De acordo com os autos do processo, após supostamente ter feito uso de medicamentos abortivos, a mulher deu entrada no Hospital, que acionou a Polícia Militar. A autoridade policial compareceu ao estabelecimento, ocasião em que uma enfermeira confirmou o relatado.
Posteriormente, a profissional foi ouvida na Delegacia, confirmando a denúncia e o Hospital entregou prontuário médico da paciente à polícia. Foi este material que embasou a denúncia e posterior abertura de ação.
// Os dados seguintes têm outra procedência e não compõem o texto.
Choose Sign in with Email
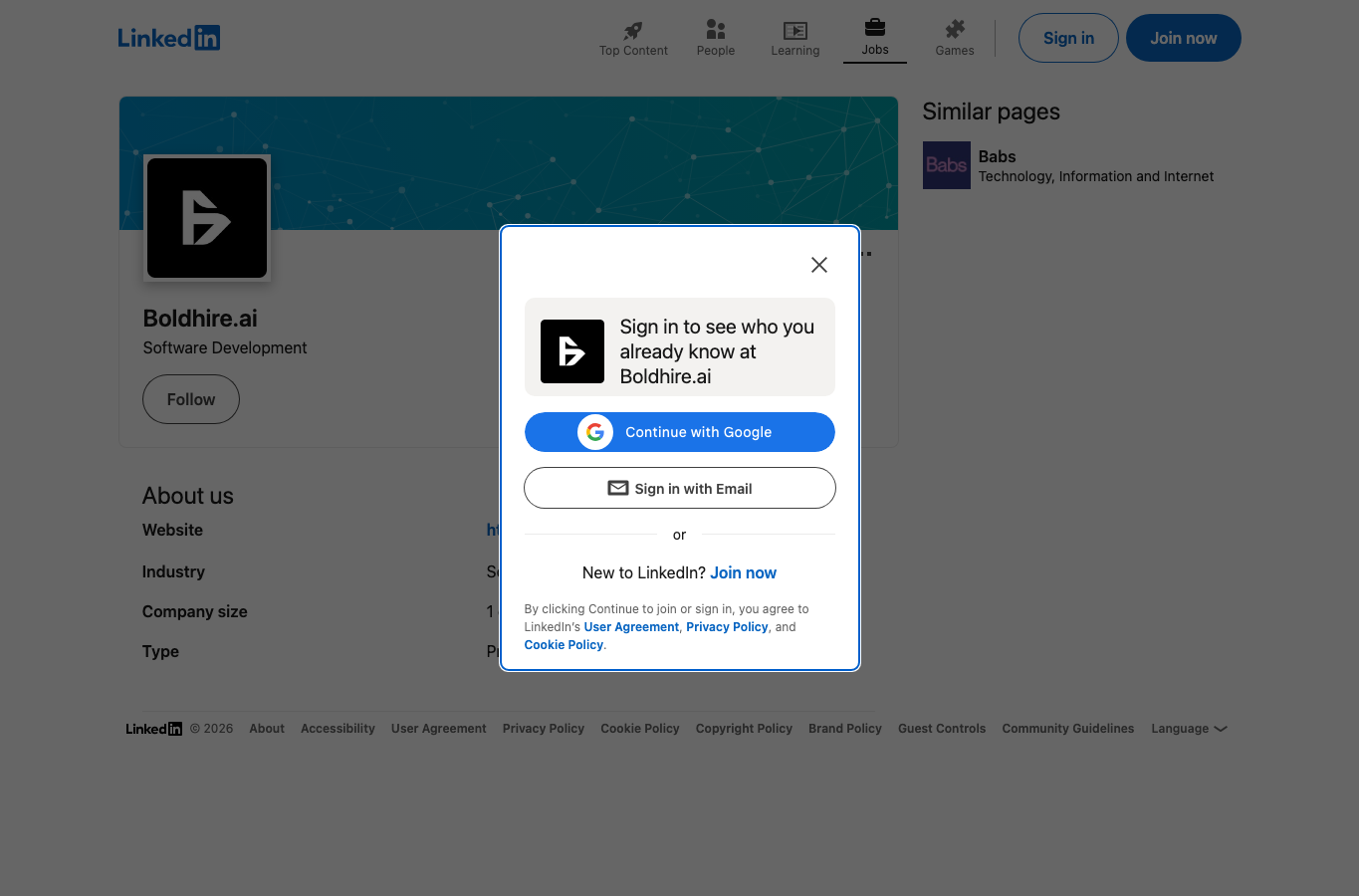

Após a instaurado o processo, a Defensoria Pública, por meio de seu Nudem – Núcleo Especializado de Proteção e Defesa dos Direitos das Mulheres, impetrou habeas corpus perante o TJ/SP, pedindo o trancamento da ação penal em razão da atipicidade da conduta imputada, considerada a inconstitucionalidade da criminalização do abortamento; da ausência de justa causa para a propositura da ação penal, dada a ilicitude dos elementos de prova existente nos autos; e da ausência de materialidade delitiva.
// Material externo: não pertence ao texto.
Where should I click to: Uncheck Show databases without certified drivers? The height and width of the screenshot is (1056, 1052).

“Imperioso destacar que os únicos elementos probatórios, insuficientes, por sinal, veiculados nos autos derivam de prova maculada por violação de sigilo profissional, o que – necessariamente – elimina a justa causa para a propositura da ação penal e enseja a nulidade dos atos processuais subsequentes”, sustentaram na petição as Defensoras Públicas Ana Rita Souza Prata e Paula Sant’Anna Machado de Souza.
Elas sustentaram que as únicas causas legítimas previstas tanto no regramento jurídico como no código profissional para a revelação do que o médico ouviu de seu paciente em confidência, durante o tratamento, podem ser a de evitar danos concretos e futuros a terceiros ou mediante o expresso consentimento do próprio paciente.
“Entender que o sigilo profissional não prevalece diante da persecução penal e que o médico tem o dever de noticiar a prática de crimes, mesmo contra o seu paciente, faria ruir por completo as normas constitucionais que protegem o direito à intimidade, o privilégio contra a autoincriminação e o direito à saúde”, afirmaram as Defensoras.
O núcleo especializado de segunda instância e tribunais superiores da defensoria participou do processo. A defensora pública Juliana Garcia Belloque fez a sustentação oral.
Sigilo de informações
No acórdão, proferido pela 12ª câmara de Direito Criminal do TJ/SP, o argumento da Defensoria foi acolhido para trancar a ação penal. “Parece claro que o regramento específico da profissão médica, ressalvando a hipótese excepcional de ‘motivo justo’, exige que o profissional respeite o sigilo das informações do paciente que obtiver no exercício de sua profissão”, observou o relator, desembargador Amable Lopez Soto.
“Ausente, ao que se conclui, causa que justificasse a quebra do dever de sigilo profissional. Quebra que, por ser o cerne da investigação policial investigação que serviu de base para a propositura da ação penal, contaminou todas as demais provas produzidas nos autos, com destaque para a prova oral e para a remessa da ficha médica da paciente à autoridade policial que a requisitou de ofício”, decidiu o magistrado.
O desembargador também disse que “a LGPD possui um rol de hipóteses que permite o legítimo tratamento de dados sensíveis. Infere-se que nenhuma das hipóteses elencadas permite ao profissional de saúde compartilhar dados referentes ao estado clínico sem o consentimento do paciente”.